Lo que pudo ser y no fue por miedo a dar el paso. El drama de pedir la pizza de siempre y perderse la más maravillosa sinfonía de sabores, o de arruinarse la cena por dar pie a algo nuevo cuando lo de siempre posee la vitola de éxito contrastado. La presión de hundir la vida de una profesora que en alguna ocasión esperó más de nosotros, como si ese mismo día fuera a terminar empotrada en los bajos de un camión tras tratar de ahogar en alcohol el dolor de esa decepción. La batalla perdida a la hora de ir a un aeropuerto, ya sea cediendo a la ansiedad de llegar con tanta antelación que el aburrimiento y el remordimiento por el tiempo derrochado nos devoren, o entrando en pánico ante la expectativa de que todos los desastres imaginables se harán realidad para impedir tomar nuestro avión por haber querido optimizar los minutos.

El dibujante toscano Michele Rech, más conocido como Zerocalcare, está detrás de esta serie de Netflix a la que no sólo pone lápiz e incluso voz, sino también sus propias cicatrices emocionales para construir un relato que aborda algunos de los miedos que muchos representantes de una generación criada en la comodidad y, sin embargo, condenada a la precariedad, sufren en Roma, en Madrid, en Chicago o en Buenos Aires.

Mientras nos va dando pinceladas de su relación de amor nonata con Alice, Zero se abre al espectador como si de su terapeuta se tratase, compartiendo una serie de angustiosos pensamientos que se repiten en su cabeza desde niño y que encuentran acomodo en una conciencia implacable, inmisericorde y autodestructiva con el aspecto de un armadillo antropomórfico bastante insoportable.
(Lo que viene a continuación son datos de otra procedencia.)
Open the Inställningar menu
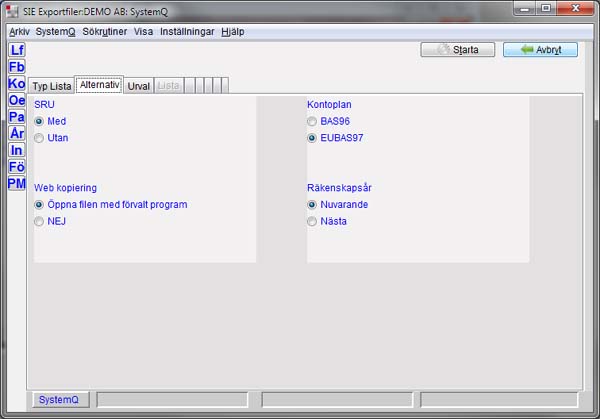 (187, 32)
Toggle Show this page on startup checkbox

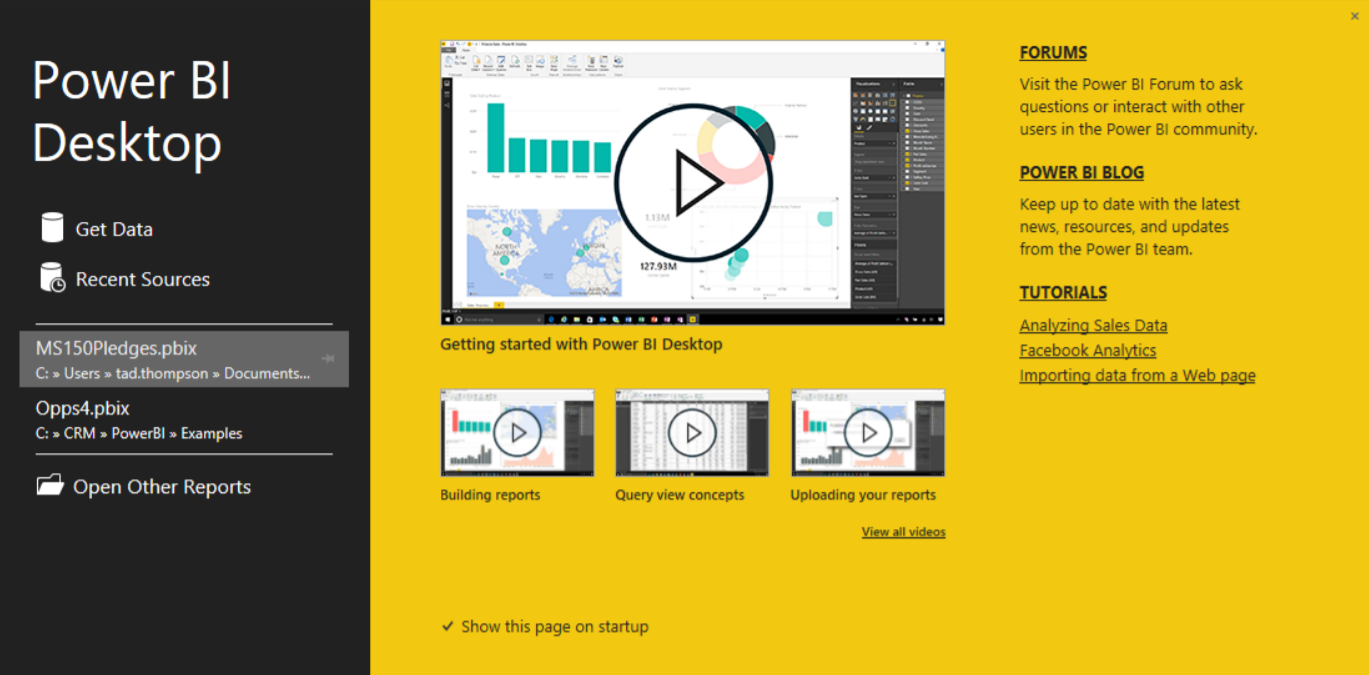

Una introspección en clave de humor que hace ver a más de uno que no está solo con sus dolencias y que incluso se zambulle en otros problemas que acodan a nuestra sociedad como el suicidio y la forma en que afrontamos esta realidad, la inadaptación, la presión de los roles de género o el acoso escolar. Un ejemplo más de cómo esa sociedad, aunque sea a regañadientes y no siempre de la forma adecuada (como me explicaba en una reciente entrevista la flamante ganadora del Premio Nadal 2022, Inés Martín Rodrigo), va poniendo cada vez más la salud y la enfermedad mental en el foco del debate, empujada de forma ineludible por el tsunami emocional que ha sido la pandemia y al que no dejan de sumarse desastres.

Entretenido con la chanza, el espectador recorre todo un abanico de inseguridades que quizá haya experimentado en alguna ocasión, ayudando a digerir y relativizar estas angustias que la cabeza de cada uno (puede que no siempre con forma de armadillo, puede que con aspecto de búho, de águila, de Isaac Newton, de Alec Baldwin o de Isabel la Católica) crea para torturarlo con consecuencias apocalípticas ante la más nimia de las decisiones.

Y sin embargo, acaso a modo de redención, la vicisitudes del protagonistas nos demuestran que el mundo sigue girando con independencia de la pizza elegida, que aquella profesora tenía una vida que la mala nota de una alumno no arruinó o que no siempre hay una maldición bíblica al acecho de los que no madrugan. Una puesta en perspectiva desde una óptica divertida que bien puede servir de calmante para la ansiedad, la presión de las expectativas o el miedo a los cambios en una melancólica tarde de domingo, por ejemplo. Palabra de ansioso satisfecho.